» Challenge
Rewrite the data starting at the beginning and ending at the line containing "point(1859,63)", with every line, including the requests, reproduced and 145 subtracted from each coordinate in the answers. Leave the pictures out of your answer.

(Text and element pointing data)
-----

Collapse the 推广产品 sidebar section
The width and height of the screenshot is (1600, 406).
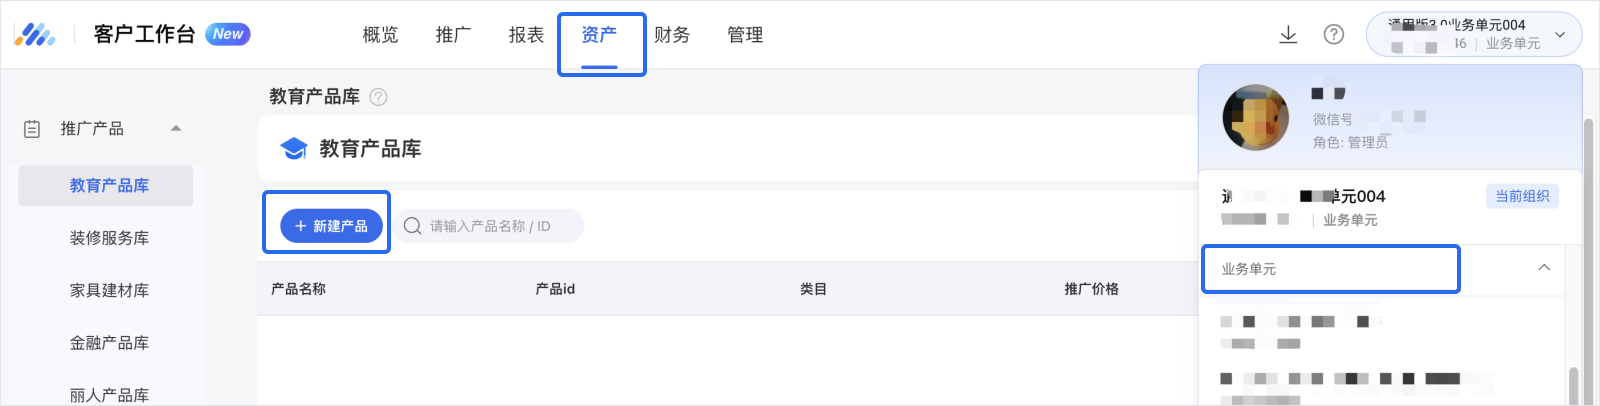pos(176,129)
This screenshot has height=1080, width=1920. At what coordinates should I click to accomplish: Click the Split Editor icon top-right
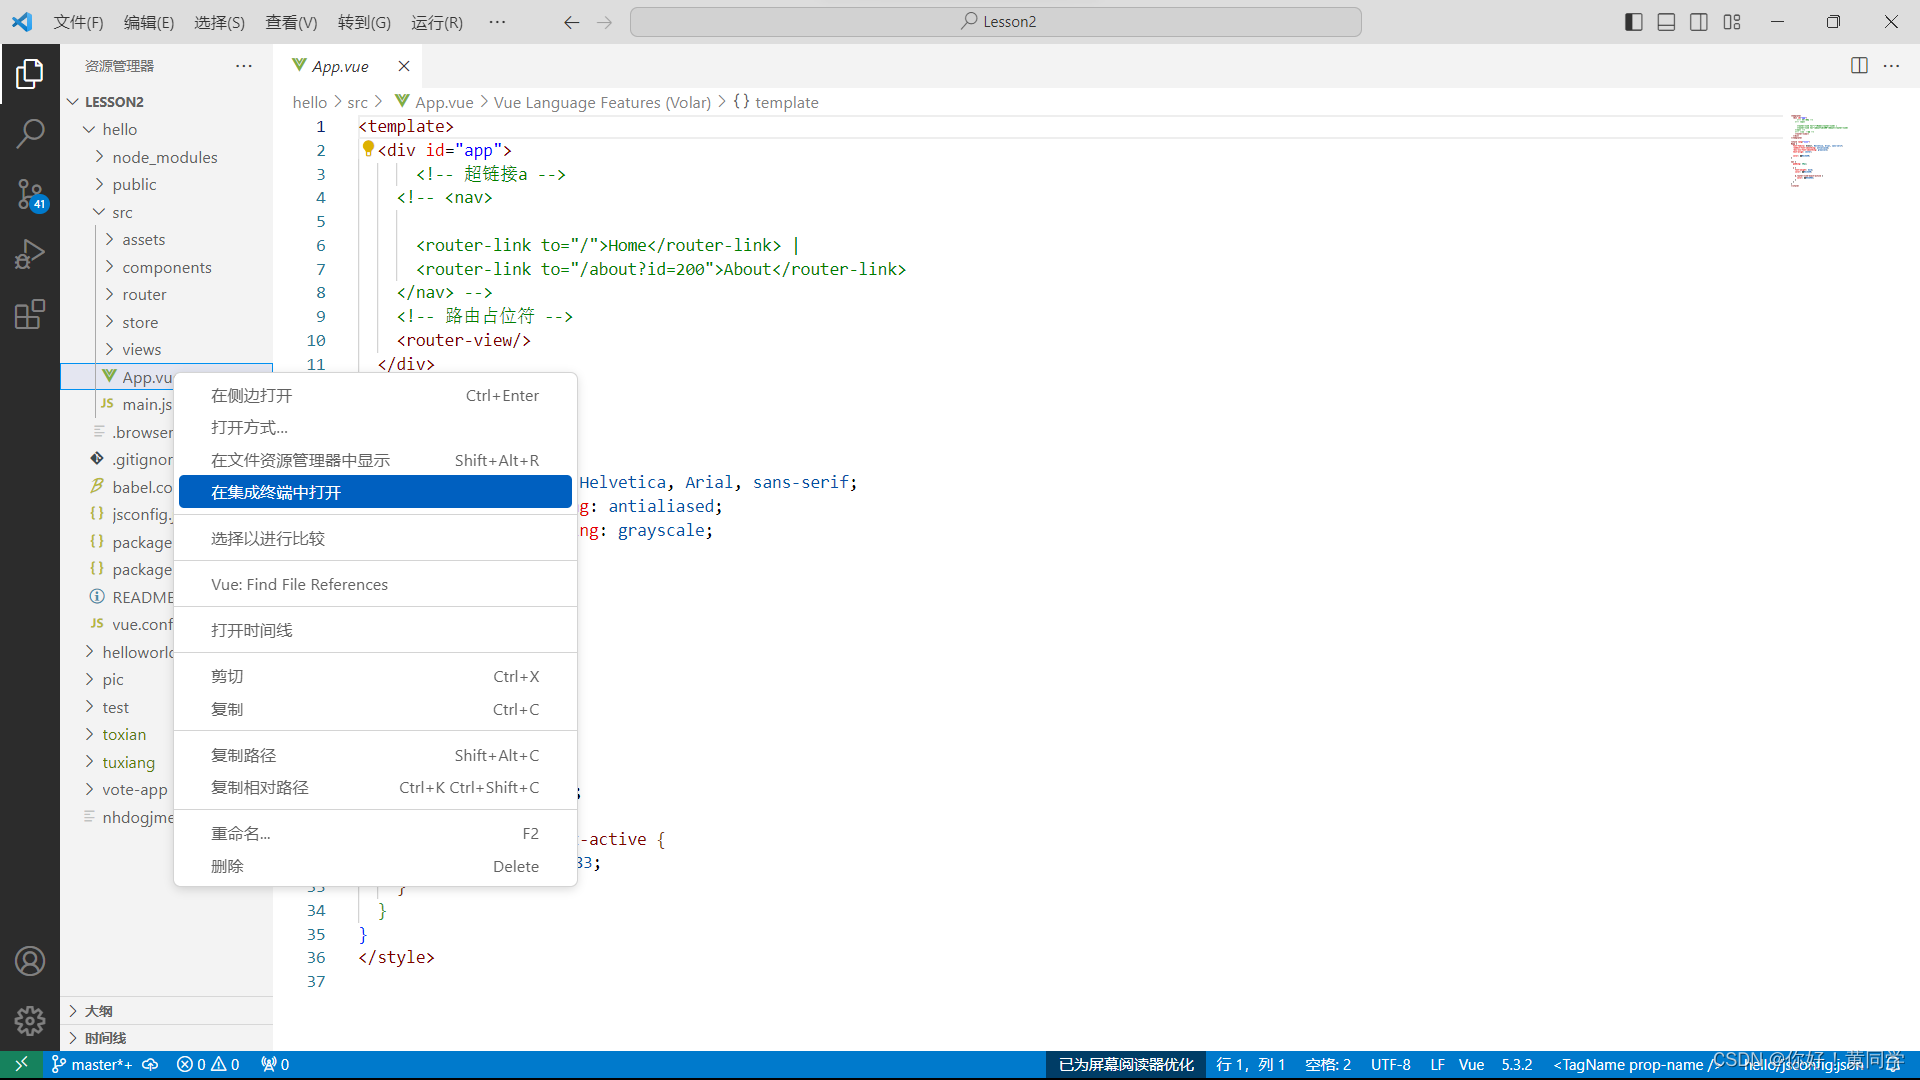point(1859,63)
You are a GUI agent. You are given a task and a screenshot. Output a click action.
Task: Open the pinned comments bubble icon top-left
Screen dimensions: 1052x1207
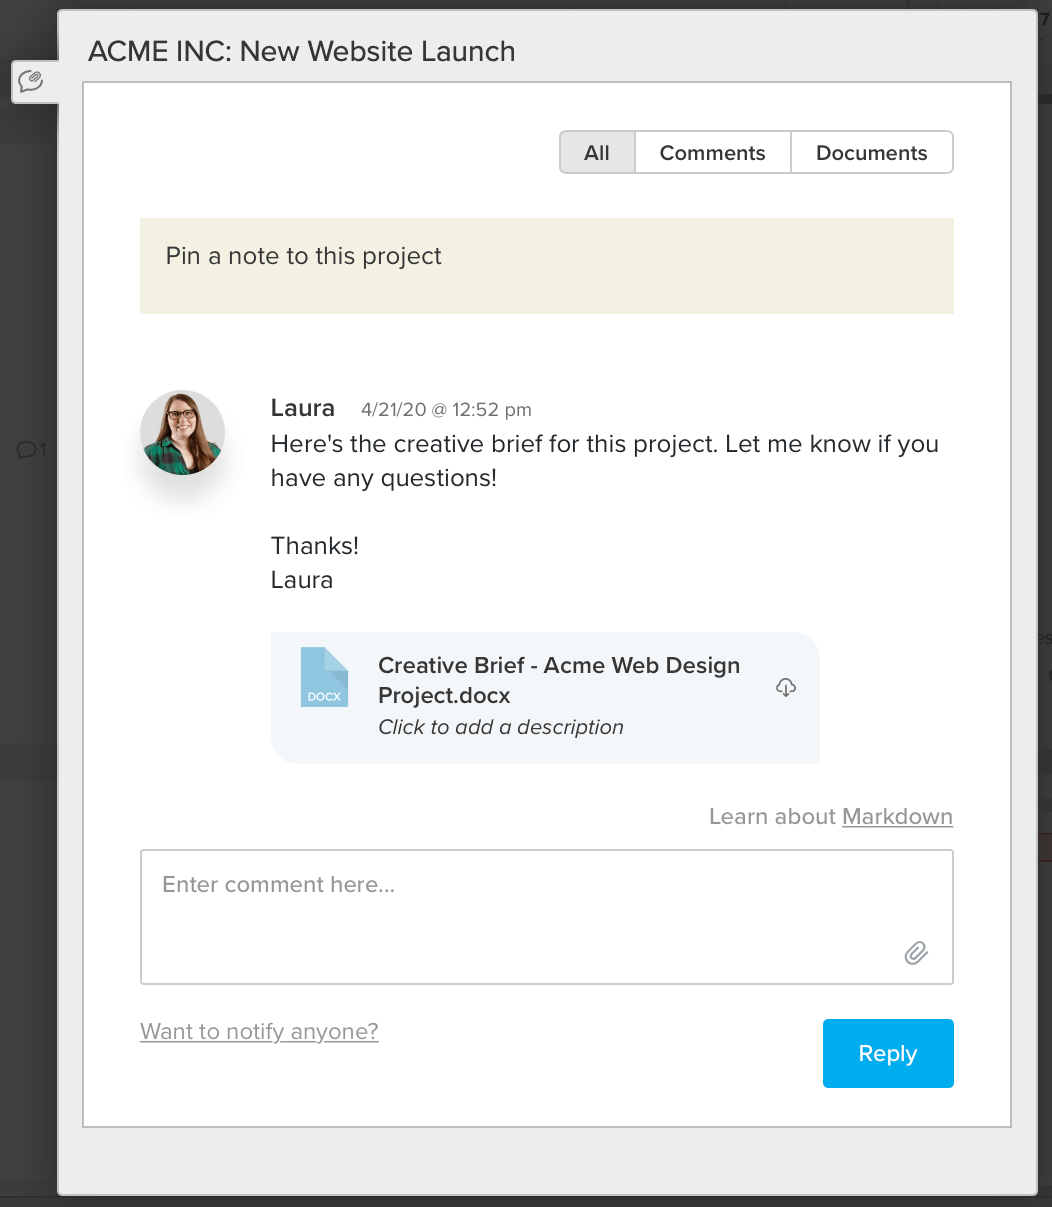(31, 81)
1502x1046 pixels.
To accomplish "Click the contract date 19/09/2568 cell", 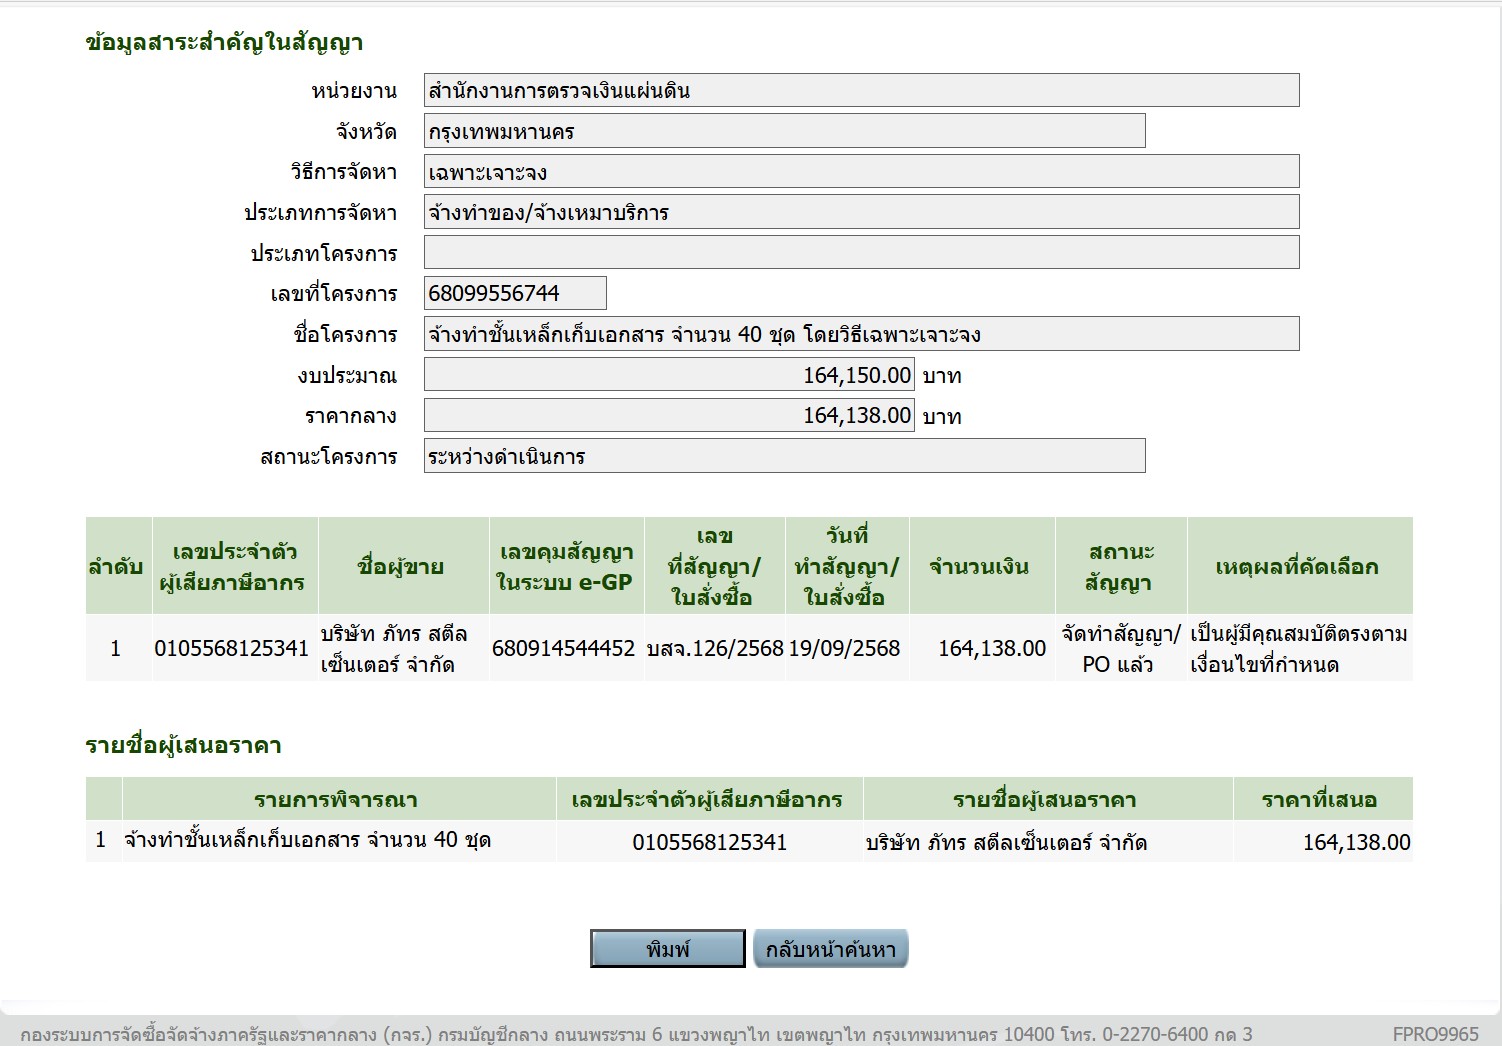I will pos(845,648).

-----

» Answer for this exercise
Collapse the 推广产品 sidebar section
The width and height of the screenshot is (1600, 406).
pos(31,-16)
This screenshot has height=1080, width=1920. At what coordinates should I click to accomplish: Click the Split Editor icon top-right
point(1714,-82)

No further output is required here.